Novel Partial Agonist of PPAR-Gamma for Treatment of Diabetic Neuropathy in RatsLídia M Lima1,2, Margarete M Trachez3, Josenildo Segundo Chaves de Araujo1, Jaqueline Soares da Silva1, Daniel Nascimento do Amaral1,2, Roberto T Sudo1, Eliezer J Barreiro1,2 and Gisele Zapata-Sudo1*
- *Corresponding Author:
- Gisele Zapata-Sudo
Universidade Federal do Rio de Janeiro
Centro de Ciencias da Saude
Instituto de Ciencias Biomedicas
Bloco J, Sala 14, Rio de Janeiro, RJ, Brazil
E-mail: [email protected]
Received date: May 06, 2014; Accepted date: June 18, 2014; Published date: June 25, 2014
Citation: Lima L M, Trachez M M, de Araujo J S C,da Silva J S, do Amaral D N, et al. (2014) Novel Partial Agonist of PPAR-Gamma for Treatment of Diabetic Neuropathy in Rats.

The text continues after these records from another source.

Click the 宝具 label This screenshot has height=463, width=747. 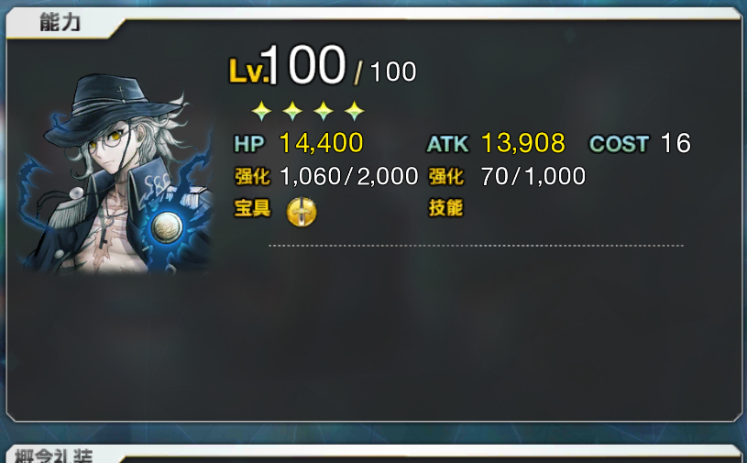pos(252,208)
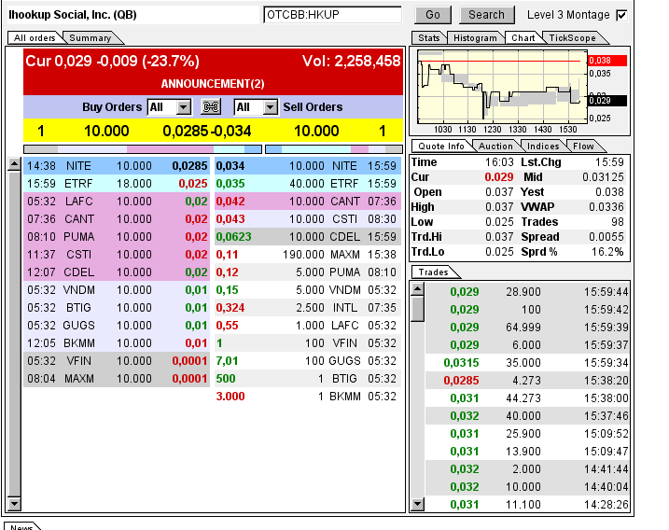Click the Search button
Screen dimensions: 669x530
(486, 15)
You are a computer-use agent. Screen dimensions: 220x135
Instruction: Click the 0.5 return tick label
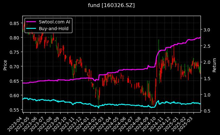206,111
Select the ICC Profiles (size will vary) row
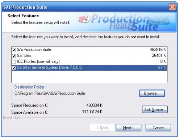The image size is (180, 138). click(x=89, y=61)
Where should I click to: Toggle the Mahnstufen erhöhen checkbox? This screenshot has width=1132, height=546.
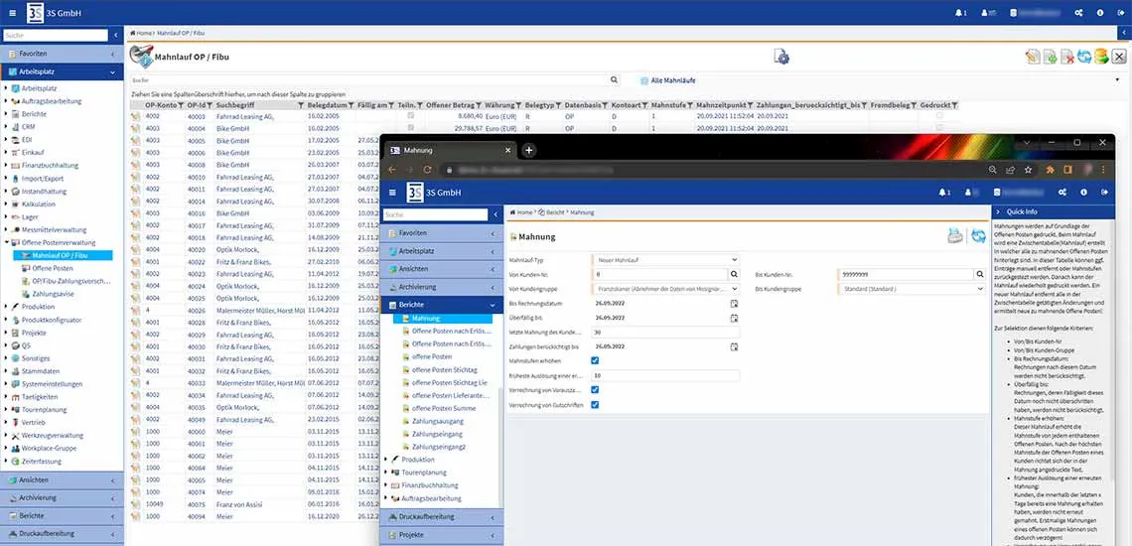[595, 361]
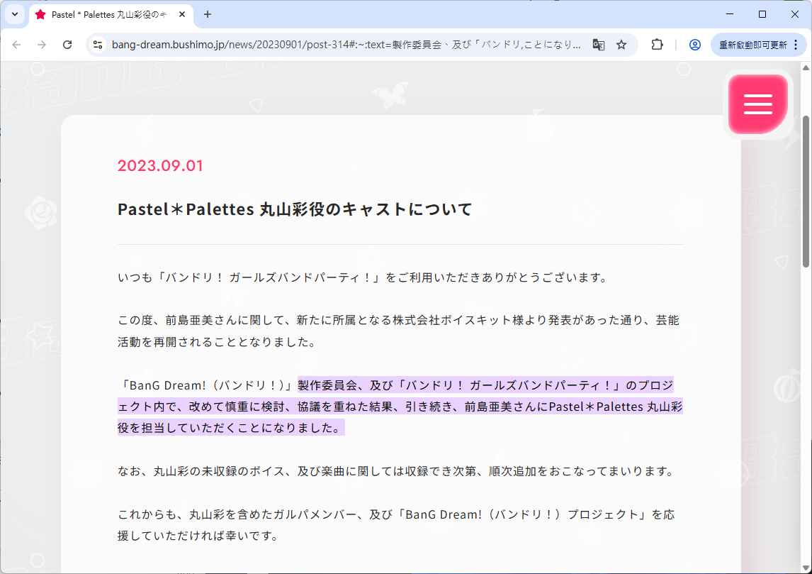Click the vertical scrollbar thumb
Viewport: 812px width, 574px height.
pos(806,190)
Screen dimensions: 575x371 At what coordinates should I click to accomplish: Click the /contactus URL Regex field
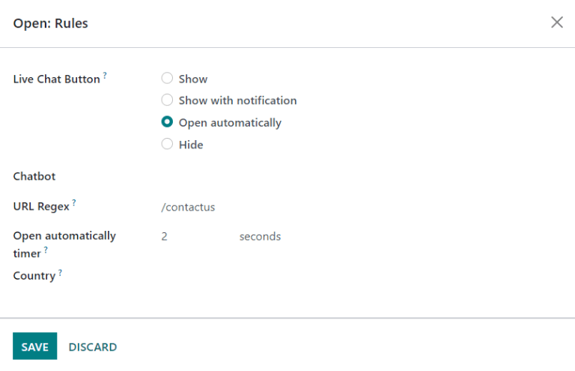[x=299, y=207]
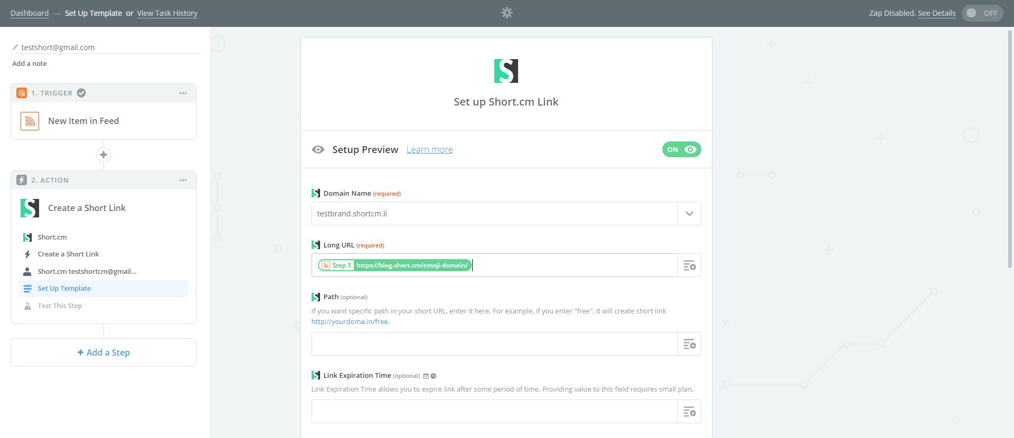
Task: Toggle the Zap ON/OFF switch
Action: pyautogui.click(x=982, y=13)
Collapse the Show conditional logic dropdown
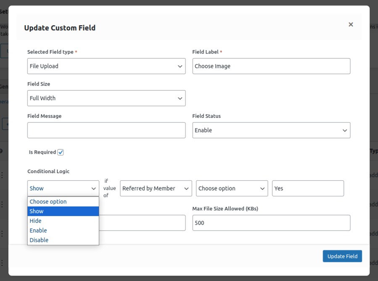This screenshot has width=378, height=281. point(63,188)
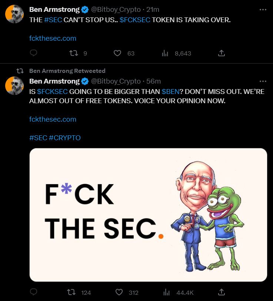Open the $FCKSEC cashtag in first tweet
This screenshot has width=273, height=301.
(135, 20)
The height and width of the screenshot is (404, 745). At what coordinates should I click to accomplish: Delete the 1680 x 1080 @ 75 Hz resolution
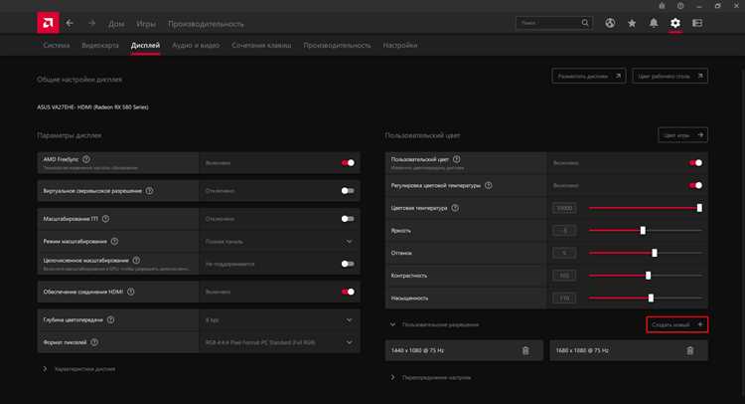pos(690,350)
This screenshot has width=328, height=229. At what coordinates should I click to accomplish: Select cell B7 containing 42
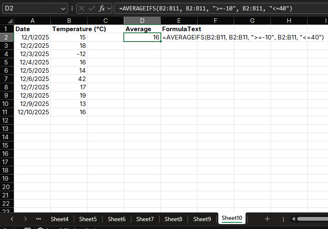click(69, 79)
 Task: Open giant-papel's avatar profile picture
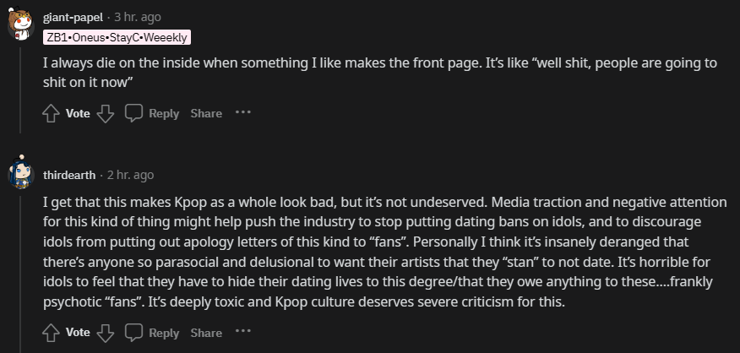click(x=20, y=24)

J Diabetes Metab 5:392. doi: 10.4172/2155-6156.1000392
Copyright: © 2014 Lima L M, et al. This is an open-access article distributed under the terms of the Creative Commons Attribution License, which permits unrestricted use, distribution, and reproduction in any medium, provided the original author and source are credited.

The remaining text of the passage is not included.